Cette roche argileuse a plus de 100 mètres d’épaisseur et se trouve à environ 800 mètres de profondeur sur le site d’implantation du Nord des Lägern – autrement dit, dans les étages inférieurs de l’« immeuble » et donc bien loin de l’eau souterraine exploitable. C’est dans la région du Zürcher Unterland que la Nagra souhaite réaliser le dépôt en couches géologiques profondes. Cette roche très étanche s’est déposée couche par couche au fond de la mer il y a environ 175 millions d’années, sous forme de minuscules particules d’argiles. Dans ses interstices microscopiques, elle renferme jusqu’à ce jour de l’eau datant d’anciennes époques géologiques. Cette eau interstitielle n’a que très peu évolué au cours de centaines de milliers d’années, voire de millions d’années.
Et d’ailleurs, contrairement à l’eau souterraine exploitable du dernier étage, une bonne partie de ces eaux souterraines profondes ne seraient pas potables. En effet, en restant longtemps au contact de la roche, ces eaux se chargent en sels minéraux. Elles deviennent alors souvent très salées ou peuvent naturellement contenir des substances nocives – y compris des éléments radioactifs. C’est pourquoi elles ne conviennent souvent ni comme eau potable ni pour l’irrigation.
Des petites particules en migration
Sur les trois sites d’implantation qui ont fait l’objet d’investigations approfondies par la Nagra, l’Argile à Opalinus confine très bien les déchets radioactifs, de manière à protéger durablement les eaux souterraines. La région du Nord des Lägern, où la Nagra souhaite réaliser le dépôt en profondeur, présente, sur ce point, une réserve de sûreté supplémentaire.
Les investigations ont en effet montré que l’eau interstitielle de l’Argile à Opalinus de cette région est plus ancienne que celle des deux autres régions. D’où vient cette différence d’âge ? Même si les différents étages sont bien séparés les uns des autres, de manière à limiter drastiquement les échanges entre eux, sur de très longues périodes, quelques particules parviennent malgré tout à migrer à travers la roche, sur de très longues périodes.

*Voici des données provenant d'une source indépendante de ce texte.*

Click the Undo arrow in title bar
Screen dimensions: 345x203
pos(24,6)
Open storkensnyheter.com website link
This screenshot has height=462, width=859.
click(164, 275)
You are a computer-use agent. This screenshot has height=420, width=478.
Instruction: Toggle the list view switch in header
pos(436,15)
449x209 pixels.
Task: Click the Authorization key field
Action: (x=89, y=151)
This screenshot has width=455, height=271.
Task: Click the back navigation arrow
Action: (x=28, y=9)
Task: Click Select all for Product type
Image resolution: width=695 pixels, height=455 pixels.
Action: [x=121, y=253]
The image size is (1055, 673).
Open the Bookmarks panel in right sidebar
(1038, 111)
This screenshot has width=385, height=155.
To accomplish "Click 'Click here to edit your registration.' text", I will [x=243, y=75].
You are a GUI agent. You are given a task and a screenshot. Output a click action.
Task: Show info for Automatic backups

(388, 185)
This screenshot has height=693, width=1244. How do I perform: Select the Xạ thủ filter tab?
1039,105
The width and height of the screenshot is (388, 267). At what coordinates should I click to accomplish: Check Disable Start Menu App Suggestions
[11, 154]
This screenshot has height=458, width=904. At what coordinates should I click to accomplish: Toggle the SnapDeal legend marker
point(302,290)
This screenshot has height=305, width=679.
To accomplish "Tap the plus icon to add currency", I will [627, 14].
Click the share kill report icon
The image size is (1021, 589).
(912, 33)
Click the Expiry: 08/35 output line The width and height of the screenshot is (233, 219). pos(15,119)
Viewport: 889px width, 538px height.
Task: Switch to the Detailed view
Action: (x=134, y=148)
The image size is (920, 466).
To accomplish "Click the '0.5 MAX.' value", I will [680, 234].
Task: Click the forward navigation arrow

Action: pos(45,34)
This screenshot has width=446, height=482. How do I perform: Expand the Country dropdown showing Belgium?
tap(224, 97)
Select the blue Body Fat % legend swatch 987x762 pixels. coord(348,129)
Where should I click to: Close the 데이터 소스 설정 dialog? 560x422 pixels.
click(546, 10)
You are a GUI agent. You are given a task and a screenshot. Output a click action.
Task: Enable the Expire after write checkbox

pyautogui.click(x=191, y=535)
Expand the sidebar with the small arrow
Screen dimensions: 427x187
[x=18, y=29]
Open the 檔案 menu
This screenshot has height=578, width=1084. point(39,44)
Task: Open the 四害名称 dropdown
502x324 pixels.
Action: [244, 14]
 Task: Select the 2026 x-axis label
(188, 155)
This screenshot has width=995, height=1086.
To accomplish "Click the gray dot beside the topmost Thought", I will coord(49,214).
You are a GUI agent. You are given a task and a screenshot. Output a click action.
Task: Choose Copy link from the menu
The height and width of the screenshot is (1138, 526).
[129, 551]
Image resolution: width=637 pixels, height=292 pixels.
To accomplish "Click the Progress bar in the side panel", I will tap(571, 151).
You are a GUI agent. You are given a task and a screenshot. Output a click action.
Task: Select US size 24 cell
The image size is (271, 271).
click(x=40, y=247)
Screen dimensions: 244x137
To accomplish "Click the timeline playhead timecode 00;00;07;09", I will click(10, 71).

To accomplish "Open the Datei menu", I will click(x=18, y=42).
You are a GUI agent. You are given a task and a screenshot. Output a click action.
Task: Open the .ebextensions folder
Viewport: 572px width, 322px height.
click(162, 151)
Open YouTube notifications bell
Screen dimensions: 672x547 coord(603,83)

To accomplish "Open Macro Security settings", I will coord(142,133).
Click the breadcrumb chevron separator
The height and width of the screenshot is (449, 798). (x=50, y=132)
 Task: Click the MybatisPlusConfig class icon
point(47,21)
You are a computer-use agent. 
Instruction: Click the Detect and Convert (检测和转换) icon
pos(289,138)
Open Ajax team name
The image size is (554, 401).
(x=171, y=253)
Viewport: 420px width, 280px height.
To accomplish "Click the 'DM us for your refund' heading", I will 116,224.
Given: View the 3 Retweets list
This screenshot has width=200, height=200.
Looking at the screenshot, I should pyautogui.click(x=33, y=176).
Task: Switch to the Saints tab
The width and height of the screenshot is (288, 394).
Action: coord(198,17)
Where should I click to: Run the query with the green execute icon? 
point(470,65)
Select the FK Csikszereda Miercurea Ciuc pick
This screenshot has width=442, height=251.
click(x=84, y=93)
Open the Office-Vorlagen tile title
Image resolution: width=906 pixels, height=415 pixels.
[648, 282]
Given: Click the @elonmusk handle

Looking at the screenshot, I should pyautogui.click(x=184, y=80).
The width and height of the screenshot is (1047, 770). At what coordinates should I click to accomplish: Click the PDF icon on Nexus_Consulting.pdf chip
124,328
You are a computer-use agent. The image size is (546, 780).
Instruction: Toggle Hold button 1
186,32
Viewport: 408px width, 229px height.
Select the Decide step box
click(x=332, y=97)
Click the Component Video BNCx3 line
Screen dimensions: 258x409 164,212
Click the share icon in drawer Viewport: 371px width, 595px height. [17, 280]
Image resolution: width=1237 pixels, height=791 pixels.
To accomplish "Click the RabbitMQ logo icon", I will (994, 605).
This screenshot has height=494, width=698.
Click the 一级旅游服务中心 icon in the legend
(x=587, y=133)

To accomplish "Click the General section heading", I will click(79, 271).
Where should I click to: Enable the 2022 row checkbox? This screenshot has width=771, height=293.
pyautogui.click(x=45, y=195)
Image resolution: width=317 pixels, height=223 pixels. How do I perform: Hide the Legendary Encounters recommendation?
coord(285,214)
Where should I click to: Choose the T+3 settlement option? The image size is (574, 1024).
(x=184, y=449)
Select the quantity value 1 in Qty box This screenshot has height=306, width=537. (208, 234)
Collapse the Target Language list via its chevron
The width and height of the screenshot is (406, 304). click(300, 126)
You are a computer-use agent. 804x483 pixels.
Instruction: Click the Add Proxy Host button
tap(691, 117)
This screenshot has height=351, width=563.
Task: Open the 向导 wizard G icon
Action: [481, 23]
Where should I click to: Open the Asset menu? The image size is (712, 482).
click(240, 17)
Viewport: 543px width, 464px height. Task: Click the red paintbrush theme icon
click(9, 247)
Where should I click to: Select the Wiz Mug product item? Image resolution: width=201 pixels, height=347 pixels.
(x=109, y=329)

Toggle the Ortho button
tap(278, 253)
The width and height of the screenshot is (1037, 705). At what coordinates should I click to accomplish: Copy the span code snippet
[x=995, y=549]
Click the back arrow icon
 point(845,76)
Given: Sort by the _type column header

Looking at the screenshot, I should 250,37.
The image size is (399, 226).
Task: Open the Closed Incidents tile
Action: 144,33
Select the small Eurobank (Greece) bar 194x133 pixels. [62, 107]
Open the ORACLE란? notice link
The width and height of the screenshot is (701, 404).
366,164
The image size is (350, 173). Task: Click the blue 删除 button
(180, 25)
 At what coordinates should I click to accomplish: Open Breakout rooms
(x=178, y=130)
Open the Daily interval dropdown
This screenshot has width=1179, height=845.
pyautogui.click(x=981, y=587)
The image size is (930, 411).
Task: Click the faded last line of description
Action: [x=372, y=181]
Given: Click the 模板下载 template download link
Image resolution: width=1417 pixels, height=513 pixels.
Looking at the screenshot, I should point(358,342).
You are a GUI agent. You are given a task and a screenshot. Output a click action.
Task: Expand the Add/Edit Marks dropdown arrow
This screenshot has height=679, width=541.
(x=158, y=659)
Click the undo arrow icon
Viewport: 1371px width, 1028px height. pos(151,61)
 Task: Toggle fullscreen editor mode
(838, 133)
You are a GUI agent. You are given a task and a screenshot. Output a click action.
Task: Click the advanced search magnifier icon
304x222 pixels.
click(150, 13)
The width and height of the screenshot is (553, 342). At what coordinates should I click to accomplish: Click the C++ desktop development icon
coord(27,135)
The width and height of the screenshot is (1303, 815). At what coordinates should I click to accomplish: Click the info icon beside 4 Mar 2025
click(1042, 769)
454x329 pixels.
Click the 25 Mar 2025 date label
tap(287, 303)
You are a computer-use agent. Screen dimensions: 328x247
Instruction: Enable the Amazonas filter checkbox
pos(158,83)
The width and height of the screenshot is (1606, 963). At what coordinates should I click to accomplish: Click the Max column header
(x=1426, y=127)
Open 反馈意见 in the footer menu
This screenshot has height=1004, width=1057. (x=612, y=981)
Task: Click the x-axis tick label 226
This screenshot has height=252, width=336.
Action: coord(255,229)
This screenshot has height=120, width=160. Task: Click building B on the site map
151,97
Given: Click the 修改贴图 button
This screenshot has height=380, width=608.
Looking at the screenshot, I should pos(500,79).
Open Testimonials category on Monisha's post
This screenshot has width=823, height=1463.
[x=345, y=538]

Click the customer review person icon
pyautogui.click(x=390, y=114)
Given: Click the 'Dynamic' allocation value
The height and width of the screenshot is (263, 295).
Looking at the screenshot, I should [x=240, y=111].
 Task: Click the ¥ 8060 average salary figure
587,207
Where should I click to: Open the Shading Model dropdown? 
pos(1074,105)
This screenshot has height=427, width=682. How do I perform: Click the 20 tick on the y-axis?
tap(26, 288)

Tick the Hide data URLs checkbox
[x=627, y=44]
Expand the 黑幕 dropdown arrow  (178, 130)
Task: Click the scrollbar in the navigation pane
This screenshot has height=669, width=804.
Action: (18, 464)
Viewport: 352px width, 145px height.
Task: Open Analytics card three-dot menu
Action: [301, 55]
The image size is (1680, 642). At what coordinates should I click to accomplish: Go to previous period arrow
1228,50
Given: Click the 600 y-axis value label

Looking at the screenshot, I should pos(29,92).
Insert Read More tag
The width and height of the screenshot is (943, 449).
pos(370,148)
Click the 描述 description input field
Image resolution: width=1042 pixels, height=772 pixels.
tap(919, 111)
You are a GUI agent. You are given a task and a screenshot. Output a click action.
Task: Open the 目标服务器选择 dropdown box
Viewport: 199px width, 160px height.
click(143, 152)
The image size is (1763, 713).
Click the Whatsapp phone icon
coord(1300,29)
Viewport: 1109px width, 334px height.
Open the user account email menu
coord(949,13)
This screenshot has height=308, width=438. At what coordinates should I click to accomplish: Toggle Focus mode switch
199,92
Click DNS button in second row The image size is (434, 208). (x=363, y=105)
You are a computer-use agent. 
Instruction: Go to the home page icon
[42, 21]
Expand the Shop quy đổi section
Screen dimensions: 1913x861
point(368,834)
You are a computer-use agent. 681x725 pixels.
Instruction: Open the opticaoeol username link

Ce processus physique – appelé diffusion – fait que les différences de concentration des différentes substances, comme l’eau, tendent à s’équilibrer avec le temps. Ce processus peut également permettre à des particules radioactives issues des déchets de se déplacer, même si ce n’est que très lentement et en très petites quantités.
Un plus en matière de sûreté dans le Nord des Lägern
Certains étages au-dessus et en dessous de l’Argile à Opalinus renferment de l’eau souterraine. Dans le Nord des Lägern, une distance importante sépare l’Argile à Opalinus de la prochaine couche géologique renfermant de l’eau souterraine. De plus, l’eau ne circule que très lentement dans cette couche. C’est la raison pour laquelle l’eau interstitielle de cette région est la moins diluée et donc la plus âgée. Cela montre également que les déchets radioactifs seront confinés de manière particulièrement efficace dans le Nord des Lägern.